The conservative legal establishment thought so—and it's so powerful that it papered over McCain's alleged apostasy in two quick strokes: Late last week, Federalist Society titan Ted Olson joined McCain's pit crew, hastily reassuring the troops that—unbeknownst, perhaps, to the candidate himself—McCain had "a deep-rooted conservative philosophy and I trust him to appoint strict constructionists." Days later, Federalist Society co-founder Steven Calabresi co-authored an op-ed in the Wall Street Journal endorsing McCain's candidacy mainly on the grounds that he's electable, while at the same time subtly warning the candidate that he needs the "party's base of judicial conservatives" far more than they need him.
And McCain's much-anticipated appearance at the Conservative Political Action Committee Conference today carefully celebrated Roberts and Alito as men whose "sole responsibility [would be] the enforcement of laws made by the people's elected representatives." Rock that, nasty activist judges.
In a terrific new book, The Rise of the Conservative Legal Movement, professor Steven M. Teles charts the success of the conservative legal establishment over the past several decades. Digging past liberal clichés about an all-powerful Federalist Society tree fort, Teles charts a complicated countermobilization that took place in legal academia and conservative public-interest law, against law schools and a government in thrall with liberal ideas.

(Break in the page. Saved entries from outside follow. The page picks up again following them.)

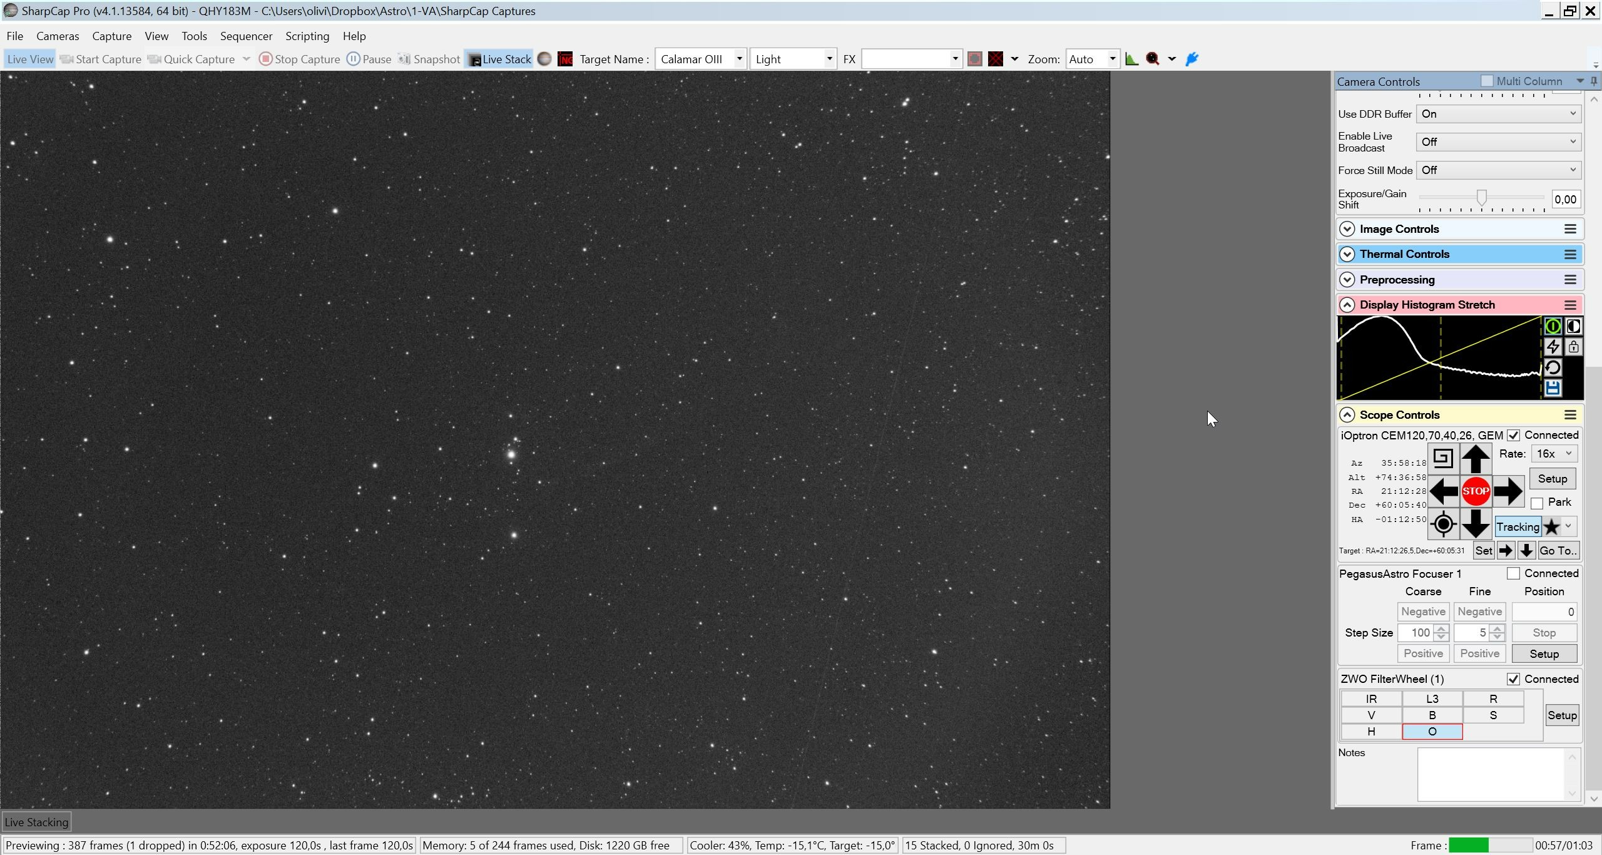Viewport: 1602px width, 855px height.
Task: Open the Sequencer menu
Action: pyautogui.click(x=246, y=36)
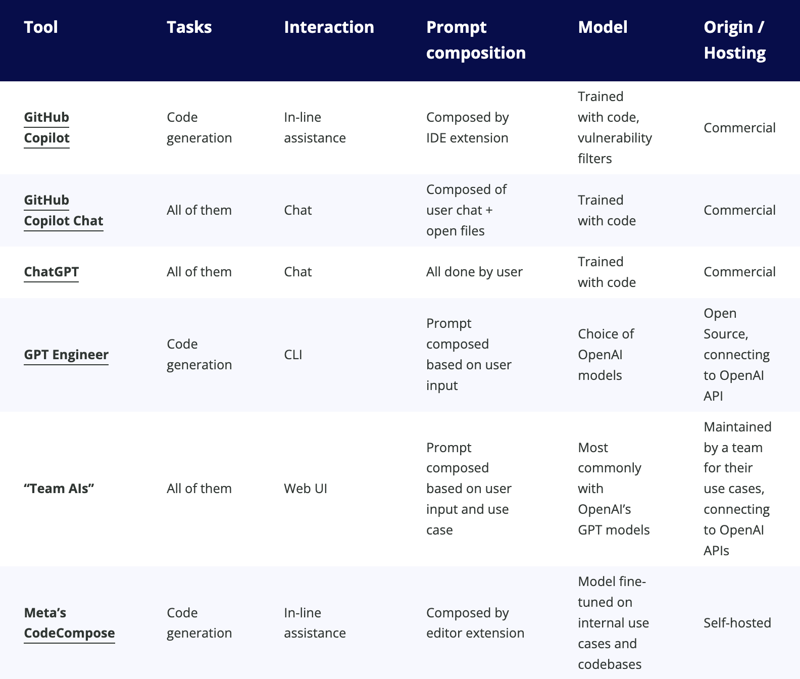
Task: Click the Self-hosted cell
Action: click(737, 623)
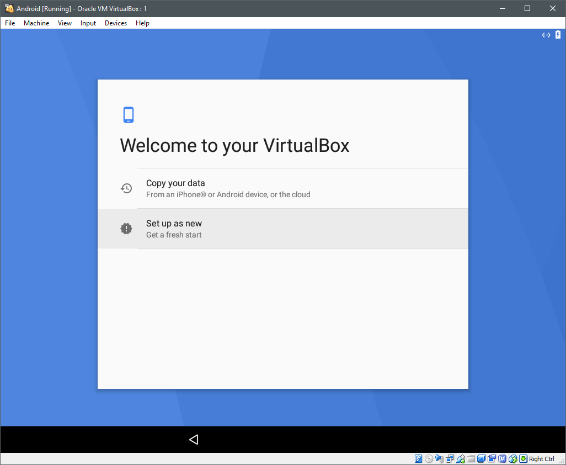
Task: Click the shared folders status icon
Action: [x=471, y=459]
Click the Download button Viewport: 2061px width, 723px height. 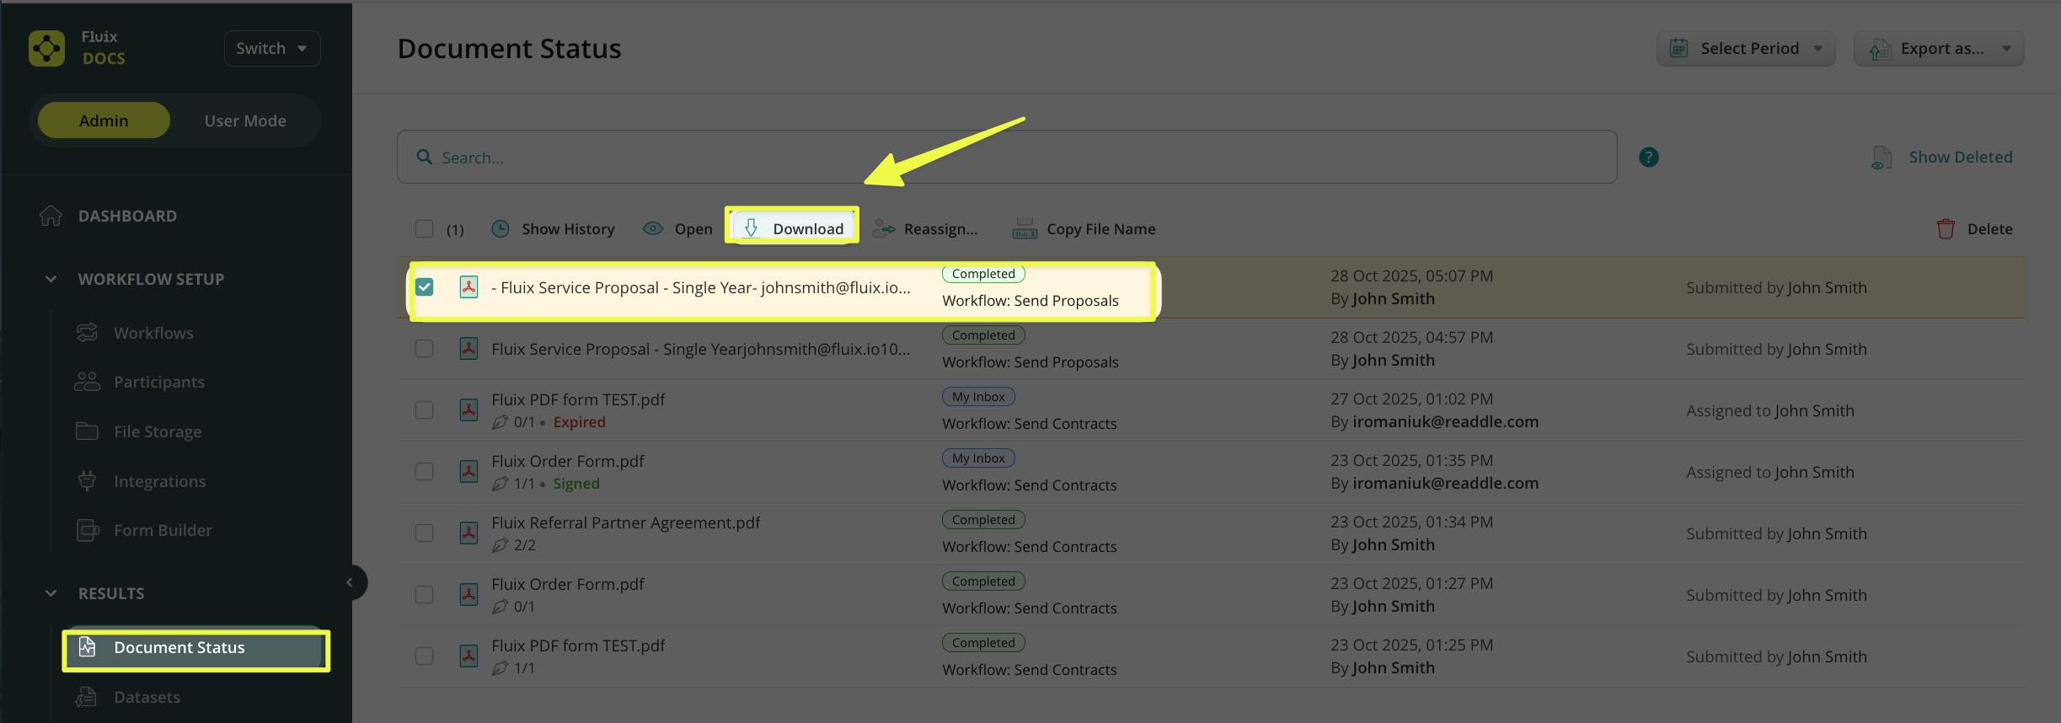(x=793, y=229)
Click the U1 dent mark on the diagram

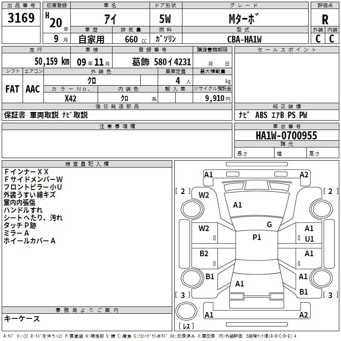pos(309,239)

He chronicles the rise of a multifaceted organizational and institutional structure that has become the only game in town. Despite some missteps, today's conservative legal movement has become as powerful as it is through coordinated and careful effort.
The practical upshot is that when McCain constructs his legal team, he will have just one institutional framework from which to pick—the same movement conservatives that produced Roberts and Alito. The only thing that really matters now is that McCain has already agreed to fall in line. That degree of intellectual and institutional control should be comforting to Novak and Long, even as it should scare the pants off Democrats.
In the Calabresi op-ed, co-authored with John McGinnis, this same point took the form of a warning: As a result of the "success of constitutionalist jurisprudence, a McCain administration would be enveloped by conservative thinking in this area." The authors remind anyone who needs reminding that "the strand of jurisprudential thought that produced Sen. Warren Rudman and Justice David Souter is no longer vibrant in the Republican Party." Calabresi and McGinnis also made a point of calling up the ghost of Harriet Miers. The brief furor over McCain's perceived heresy, and the swift corrective by the true powers that be, signals that on Republican judicial appointments there is no longer any space—politically, institutionally, or theoretically—for moderation or independence. What we saw from the elite conservative thinkers this week is a broad promise to John McCain: "We erased Ms. Miers. We can erase you, too."